::: Data provided :::

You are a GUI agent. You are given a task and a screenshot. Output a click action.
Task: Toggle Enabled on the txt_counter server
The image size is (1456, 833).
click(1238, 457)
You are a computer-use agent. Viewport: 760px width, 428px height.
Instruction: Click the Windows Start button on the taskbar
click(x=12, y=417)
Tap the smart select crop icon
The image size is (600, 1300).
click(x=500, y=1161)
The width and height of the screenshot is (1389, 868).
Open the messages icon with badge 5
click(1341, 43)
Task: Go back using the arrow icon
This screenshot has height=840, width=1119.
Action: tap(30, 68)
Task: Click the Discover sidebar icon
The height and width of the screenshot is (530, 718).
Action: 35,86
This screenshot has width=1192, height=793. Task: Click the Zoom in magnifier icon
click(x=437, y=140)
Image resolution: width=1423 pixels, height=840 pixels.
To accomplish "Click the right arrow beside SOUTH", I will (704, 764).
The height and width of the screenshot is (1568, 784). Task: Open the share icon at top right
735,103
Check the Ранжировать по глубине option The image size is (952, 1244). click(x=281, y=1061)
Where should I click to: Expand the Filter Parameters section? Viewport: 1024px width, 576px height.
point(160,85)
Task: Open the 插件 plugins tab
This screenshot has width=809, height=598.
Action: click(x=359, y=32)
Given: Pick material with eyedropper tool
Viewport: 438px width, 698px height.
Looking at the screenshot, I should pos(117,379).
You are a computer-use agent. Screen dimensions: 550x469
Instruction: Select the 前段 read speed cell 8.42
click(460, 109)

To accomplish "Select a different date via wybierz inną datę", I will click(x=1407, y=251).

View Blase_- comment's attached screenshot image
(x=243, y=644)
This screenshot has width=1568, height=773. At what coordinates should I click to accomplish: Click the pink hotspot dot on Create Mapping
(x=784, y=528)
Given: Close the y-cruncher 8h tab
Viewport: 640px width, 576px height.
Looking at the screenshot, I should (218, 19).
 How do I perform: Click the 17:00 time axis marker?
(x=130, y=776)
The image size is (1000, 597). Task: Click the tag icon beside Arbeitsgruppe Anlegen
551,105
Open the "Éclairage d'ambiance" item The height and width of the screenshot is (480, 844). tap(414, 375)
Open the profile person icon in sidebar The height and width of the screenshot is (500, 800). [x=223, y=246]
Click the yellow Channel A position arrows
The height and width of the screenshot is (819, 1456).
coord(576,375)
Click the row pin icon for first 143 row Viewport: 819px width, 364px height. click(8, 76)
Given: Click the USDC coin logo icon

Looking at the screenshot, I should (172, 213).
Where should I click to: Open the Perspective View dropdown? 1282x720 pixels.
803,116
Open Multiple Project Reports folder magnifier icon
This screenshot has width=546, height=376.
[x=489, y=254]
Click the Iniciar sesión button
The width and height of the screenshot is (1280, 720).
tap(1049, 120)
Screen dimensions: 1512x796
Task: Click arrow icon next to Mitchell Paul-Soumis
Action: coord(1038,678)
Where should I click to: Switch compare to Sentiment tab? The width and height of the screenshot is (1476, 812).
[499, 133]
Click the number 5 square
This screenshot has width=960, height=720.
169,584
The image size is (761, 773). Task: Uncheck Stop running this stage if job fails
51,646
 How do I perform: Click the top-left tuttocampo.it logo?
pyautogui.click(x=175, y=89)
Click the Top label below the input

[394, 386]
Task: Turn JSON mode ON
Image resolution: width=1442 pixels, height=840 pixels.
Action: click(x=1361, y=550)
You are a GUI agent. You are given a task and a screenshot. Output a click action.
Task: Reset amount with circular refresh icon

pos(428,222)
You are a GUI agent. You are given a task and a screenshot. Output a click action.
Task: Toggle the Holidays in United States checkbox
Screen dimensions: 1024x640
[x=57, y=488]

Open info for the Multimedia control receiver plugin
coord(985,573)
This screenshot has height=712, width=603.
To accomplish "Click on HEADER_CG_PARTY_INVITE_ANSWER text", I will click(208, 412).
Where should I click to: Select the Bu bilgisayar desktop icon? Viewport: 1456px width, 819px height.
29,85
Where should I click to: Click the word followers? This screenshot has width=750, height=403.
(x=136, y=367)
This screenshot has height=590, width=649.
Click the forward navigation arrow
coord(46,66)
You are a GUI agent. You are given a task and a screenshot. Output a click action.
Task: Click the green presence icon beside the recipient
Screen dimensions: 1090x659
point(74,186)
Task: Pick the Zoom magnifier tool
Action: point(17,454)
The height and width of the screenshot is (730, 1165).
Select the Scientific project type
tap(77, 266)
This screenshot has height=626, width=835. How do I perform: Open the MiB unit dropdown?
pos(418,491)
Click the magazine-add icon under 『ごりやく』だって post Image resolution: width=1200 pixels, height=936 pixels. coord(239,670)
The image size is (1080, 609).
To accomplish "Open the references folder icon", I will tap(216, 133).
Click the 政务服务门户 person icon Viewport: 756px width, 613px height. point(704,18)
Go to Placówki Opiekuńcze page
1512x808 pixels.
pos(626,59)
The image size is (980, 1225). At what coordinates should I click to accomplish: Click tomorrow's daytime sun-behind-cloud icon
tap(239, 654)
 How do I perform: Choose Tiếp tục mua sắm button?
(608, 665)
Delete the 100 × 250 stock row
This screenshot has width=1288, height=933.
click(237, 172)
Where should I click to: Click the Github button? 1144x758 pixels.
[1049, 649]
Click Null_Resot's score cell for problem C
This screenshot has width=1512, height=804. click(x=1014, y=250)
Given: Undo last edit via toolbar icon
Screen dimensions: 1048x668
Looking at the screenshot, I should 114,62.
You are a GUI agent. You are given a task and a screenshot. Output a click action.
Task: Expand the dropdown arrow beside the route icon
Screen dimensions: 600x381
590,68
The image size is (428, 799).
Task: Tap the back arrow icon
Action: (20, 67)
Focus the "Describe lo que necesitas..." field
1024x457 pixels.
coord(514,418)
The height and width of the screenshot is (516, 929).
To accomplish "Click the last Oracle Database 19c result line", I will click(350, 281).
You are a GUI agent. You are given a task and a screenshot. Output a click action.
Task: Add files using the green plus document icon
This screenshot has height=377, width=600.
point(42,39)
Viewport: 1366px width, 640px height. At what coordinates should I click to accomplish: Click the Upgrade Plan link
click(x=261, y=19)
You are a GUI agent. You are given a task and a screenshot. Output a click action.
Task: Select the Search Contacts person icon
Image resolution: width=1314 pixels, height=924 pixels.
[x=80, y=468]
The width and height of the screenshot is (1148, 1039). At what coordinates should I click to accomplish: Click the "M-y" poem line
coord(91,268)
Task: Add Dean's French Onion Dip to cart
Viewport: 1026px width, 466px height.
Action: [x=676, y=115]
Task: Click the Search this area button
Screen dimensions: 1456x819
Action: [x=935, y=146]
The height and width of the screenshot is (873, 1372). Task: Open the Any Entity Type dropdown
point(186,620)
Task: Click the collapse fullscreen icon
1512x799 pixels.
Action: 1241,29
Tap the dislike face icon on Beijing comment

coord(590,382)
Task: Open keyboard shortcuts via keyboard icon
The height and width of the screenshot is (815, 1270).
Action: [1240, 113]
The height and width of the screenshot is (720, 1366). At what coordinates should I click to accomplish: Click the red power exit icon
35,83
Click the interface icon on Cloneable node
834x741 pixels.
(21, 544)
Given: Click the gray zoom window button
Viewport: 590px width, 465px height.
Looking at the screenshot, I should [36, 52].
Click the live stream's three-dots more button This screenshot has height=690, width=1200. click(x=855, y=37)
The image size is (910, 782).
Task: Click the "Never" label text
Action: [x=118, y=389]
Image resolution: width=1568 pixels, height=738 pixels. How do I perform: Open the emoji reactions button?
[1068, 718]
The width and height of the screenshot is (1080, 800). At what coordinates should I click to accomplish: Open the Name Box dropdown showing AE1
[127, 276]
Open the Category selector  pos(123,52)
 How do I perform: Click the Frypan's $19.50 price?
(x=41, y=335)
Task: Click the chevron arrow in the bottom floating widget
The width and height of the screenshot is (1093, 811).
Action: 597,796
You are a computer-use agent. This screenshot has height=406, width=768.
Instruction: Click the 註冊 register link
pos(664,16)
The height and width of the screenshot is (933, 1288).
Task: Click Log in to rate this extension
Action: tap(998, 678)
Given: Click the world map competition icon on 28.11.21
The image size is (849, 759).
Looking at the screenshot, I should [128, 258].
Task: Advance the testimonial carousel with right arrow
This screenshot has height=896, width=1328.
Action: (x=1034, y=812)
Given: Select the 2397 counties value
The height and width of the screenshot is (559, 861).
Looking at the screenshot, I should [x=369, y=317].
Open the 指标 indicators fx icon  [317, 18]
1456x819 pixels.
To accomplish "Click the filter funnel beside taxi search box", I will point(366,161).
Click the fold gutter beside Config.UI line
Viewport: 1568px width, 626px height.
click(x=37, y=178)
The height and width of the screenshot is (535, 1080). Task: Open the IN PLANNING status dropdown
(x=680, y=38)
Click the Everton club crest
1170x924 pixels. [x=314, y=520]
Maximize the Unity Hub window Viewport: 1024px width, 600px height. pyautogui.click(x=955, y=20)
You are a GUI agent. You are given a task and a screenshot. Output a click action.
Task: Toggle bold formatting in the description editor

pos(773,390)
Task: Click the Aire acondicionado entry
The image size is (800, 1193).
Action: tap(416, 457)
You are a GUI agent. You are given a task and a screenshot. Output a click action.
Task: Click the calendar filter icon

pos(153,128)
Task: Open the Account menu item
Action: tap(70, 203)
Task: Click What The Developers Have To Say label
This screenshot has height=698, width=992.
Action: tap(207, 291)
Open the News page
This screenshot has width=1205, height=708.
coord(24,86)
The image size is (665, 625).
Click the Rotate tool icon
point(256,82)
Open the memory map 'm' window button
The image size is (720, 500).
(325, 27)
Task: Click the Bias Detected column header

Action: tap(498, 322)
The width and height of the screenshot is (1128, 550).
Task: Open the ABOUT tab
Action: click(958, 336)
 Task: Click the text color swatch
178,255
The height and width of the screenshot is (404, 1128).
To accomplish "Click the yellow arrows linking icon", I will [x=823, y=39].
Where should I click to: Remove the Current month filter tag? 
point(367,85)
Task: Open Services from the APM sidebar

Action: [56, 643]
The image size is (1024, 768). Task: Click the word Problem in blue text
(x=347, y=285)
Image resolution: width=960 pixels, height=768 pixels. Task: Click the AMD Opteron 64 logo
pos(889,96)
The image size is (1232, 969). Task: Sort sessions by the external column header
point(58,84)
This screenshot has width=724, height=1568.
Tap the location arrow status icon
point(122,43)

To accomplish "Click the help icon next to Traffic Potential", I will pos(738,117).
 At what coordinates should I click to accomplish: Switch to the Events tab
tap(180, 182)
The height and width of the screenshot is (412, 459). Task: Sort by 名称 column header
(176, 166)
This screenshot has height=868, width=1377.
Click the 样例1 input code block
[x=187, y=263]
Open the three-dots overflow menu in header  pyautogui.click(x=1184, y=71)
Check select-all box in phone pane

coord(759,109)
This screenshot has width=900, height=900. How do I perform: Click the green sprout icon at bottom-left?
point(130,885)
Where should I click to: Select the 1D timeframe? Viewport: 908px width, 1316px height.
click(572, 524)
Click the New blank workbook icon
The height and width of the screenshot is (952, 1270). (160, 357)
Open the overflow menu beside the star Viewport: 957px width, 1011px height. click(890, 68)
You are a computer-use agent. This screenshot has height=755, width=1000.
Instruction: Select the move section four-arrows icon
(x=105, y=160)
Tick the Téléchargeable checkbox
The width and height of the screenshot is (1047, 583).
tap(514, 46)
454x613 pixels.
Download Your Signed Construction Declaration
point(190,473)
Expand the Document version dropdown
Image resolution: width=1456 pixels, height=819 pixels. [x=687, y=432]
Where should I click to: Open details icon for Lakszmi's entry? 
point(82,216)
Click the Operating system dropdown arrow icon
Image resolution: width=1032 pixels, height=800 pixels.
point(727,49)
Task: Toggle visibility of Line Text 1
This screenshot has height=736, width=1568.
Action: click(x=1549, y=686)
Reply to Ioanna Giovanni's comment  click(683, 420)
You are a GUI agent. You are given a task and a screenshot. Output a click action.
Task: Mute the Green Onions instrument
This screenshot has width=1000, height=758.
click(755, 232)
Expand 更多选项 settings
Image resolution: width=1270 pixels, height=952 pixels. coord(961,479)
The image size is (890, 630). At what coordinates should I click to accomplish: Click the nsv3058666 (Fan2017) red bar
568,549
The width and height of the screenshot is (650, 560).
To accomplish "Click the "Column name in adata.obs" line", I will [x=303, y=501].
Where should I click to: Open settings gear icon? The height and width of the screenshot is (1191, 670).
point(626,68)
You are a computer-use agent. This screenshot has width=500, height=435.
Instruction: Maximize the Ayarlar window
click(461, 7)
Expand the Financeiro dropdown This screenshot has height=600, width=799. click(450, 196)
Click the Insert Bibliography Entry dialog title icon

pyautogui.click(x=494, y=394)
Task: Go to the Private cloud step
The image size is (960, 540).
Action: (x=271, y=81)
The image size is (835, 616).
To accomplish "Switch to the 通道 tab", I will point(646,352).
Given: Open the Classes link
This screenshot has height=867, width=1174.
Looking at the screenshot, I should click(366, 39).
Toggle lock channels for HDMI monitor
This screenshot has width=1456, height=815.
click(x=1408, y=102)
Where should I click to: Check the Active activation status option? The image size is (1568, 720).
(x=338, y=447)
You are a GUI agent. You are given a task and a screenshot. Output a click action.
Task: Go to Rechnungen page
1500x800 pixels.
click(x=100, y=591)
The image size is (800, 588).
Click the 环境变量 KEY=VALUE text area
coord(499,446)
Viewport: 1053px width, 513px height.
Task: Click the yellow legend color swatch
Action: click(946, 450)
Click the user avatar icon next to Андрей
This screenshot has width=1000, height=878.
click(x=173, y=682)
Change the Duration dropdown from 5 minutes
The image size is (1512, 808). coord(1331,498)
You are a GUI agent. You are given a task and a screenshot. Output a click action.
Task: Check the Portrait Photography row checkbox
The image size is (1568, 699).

:::

Copy out, word for word, the part of the entries above that opens with the line containing "The width and height of the screenshot is (1389, 868)." and closes with the line containing "844). tap(414, 375)", including both of those lines.

The width and height of the screenshot is (1389, 868).
Open the messages icon with badge 5
click(1341, 43)
Task: Go back using the arrow icon
This screenshot has height=840, width=1119.
Action: tap(30, 68)
Task: Click the Discover sidebar icon
The height and width of the screenshot is (530, 718).
Action: 35,86
This screenshot has width=1192, height=793. Task: Click the Zoom in magnifier icon
click(x=437, y=140)
Image resolution: width=1423 pixels, height=840 pixels.
To accomplish "Click the right arrow beside SOUTH", I will (704, 764).
The height and width of the screenshot is (1568, 784). Task: Open the share icon at top right
735,103
Check the Ранжировать по глубине option The image size is (952, 1244). click(x=281, y=1061)
Where should I click to: Expand the Filter Parameters section? Viewport: 1024px width, 576px height.
point(160,85)
Task: Open the 插件 plugins tab
This screenshot has width=809, height=598.
Action: click(x=359, y=32)
Given: Pick material with eyedropper tool
Viewport: 438px width, 698px height.
Looking at the screenshot, I should pos(117,379).
You are a computer-use agent. Screen dimensions: 550x469
Instruction: Select the 前段 read speed cell 8.42
click(460, 109)

To accomplish "Select a different date via wybierz inną datę", I will click(x=1407, y=251).

View Blase_- comment's attached screenshot image
(x=243, y=644)
This screenshot has width=1568, height=773. At what coordinates should I click to accomplish: Click the pink hotspot dot on Create Mapping
(x=784, y=528)
Given: Close the y-cruncher 8h tab
Viewport: 640px width, 576px height.
Looking at the screenshot, I should (218, 19).
 How do I perform: Click the 17:00 time axis marker?
(x=130, y=776)
The image size is (1000, 597). Task: Click the tag icon beside Arbeitsgruppe Anlegen
551,105
Open the "Éclairage d'ambiance" item The height and width of the screenshot is (480, 844). tap(414, 375)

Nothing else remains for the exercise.